Despite the reduced costs of subsea trees mentioned earlier, the subsea costs for a development using a semi are still higher than for the Spar. Subsea trees are unlikely ever to come down to the same cost as dry trees and GVA-C has calculated that the Spar has a saving over the semi of $0.8 million per well. This includes the associated costs of the risers, assuming the semi operating in the same depth of water as the Spar - 2,600 ft. Felix points out that this means that the Spar would have to support production from an unrealistic 76 wells before it made up for its higher construction costs.

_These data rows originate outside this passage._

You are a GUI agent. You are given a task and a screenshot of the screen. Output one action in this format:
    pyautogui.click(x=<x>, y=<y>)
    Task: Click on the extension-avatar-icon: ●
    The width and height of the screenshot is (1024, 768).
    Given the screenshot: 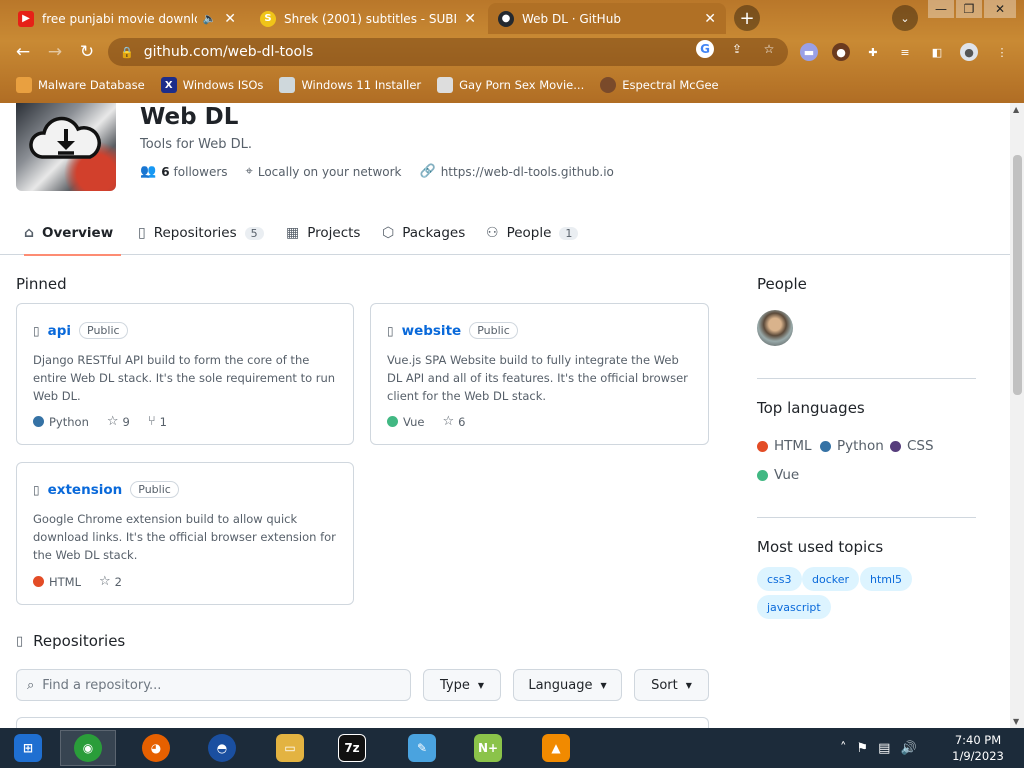 What is the action you would take?
    pyautogui.click(x=841, y=52)
    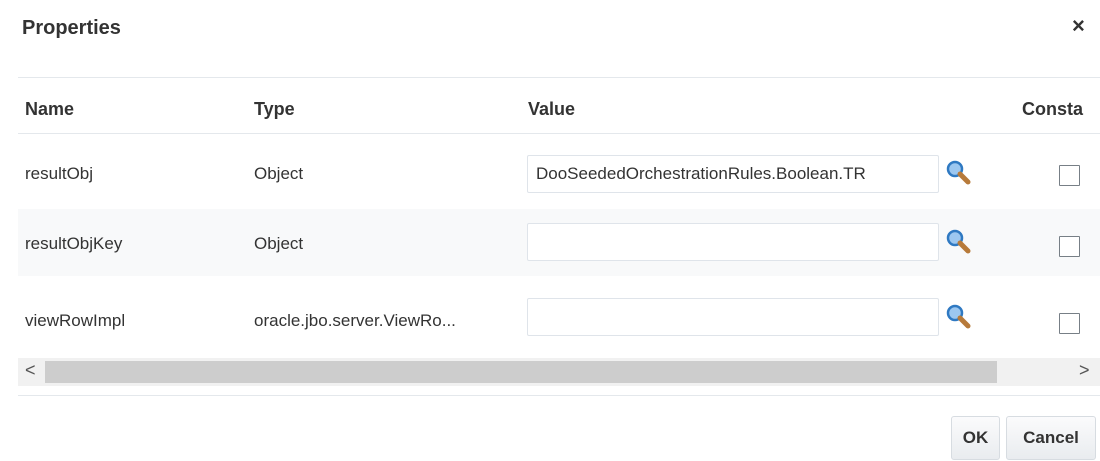 The width and height of the screenshot is (1100, 461). I want to click on column-header-name: Name, so click(50, 109). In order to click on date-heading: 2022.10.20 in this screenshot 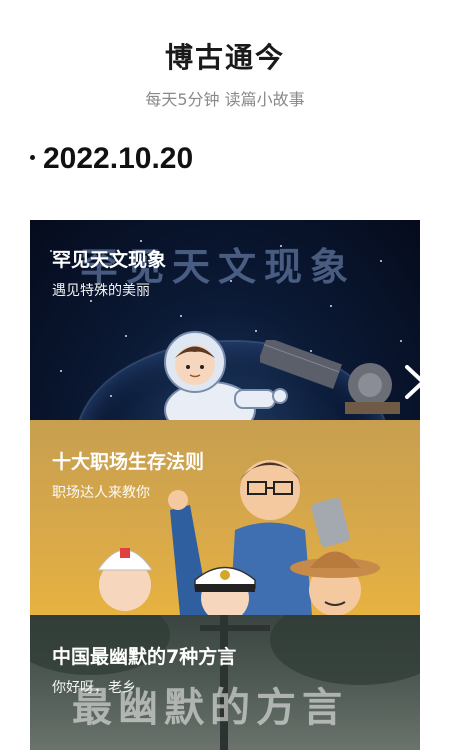, I will do `click(112, 159)`.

For the semi, Felix stated that further cost reductions were possible in the future, particularly in the area of subsea templates and riser systems, where the introduction of hybrid and steel catenary risers held great promise. Furthermore, he drew attention to the simpler and less costly installation of the semi compared to the Spar. Whereas in the case of the semi, the topsides can be added at shore and hook-up largely completed before tow-out, the Spar needs to be up-ended in deeper water before its topsides can be installed and hook-up carried out. Also, the Spar cannot be relocated, like other floating units, due to its unwieldy draft. In total, GVA-C claims that the semi will be $75-100 million cheaper than the Spar and yet capable of performing the same role.
Ursa vs Visund
GVA-C has carried out a similar analysis involving the Visund semi and the Ursa TLP, and again come out with a significant cost advantage in favor of the semi. The company concedes that analyses of this type will always be called into question, since they are not comparing like with like. However, the company is convinced that at least the data demonstrates that operators should not be ruling out semis when looking at options for deepwater field developments.
In fact, the arguments might already have begun to make an impact. GVA-C understands that there are two major operators who were both previously set on dry-tree solutions, seriously looking at semis for very considerable field developments in the Gulf of Mexico. Felix also notes that the first phase of the development of the Snorre Field in the North Sea in 1985 employed a TLP, Snorre A. The second phase now underway will use a semi, Snorre B, with the capability for drilling and production. "We know that the views of the operator have been changed by the way costs of subsea systems and risers have fallen," said Felix.
GVA-C is keen to avoid the charge that it is pushing the case for semis too hard. It accepts that they are not the answer to all field developments. "We simply want people to keep an open mind," Felix insists.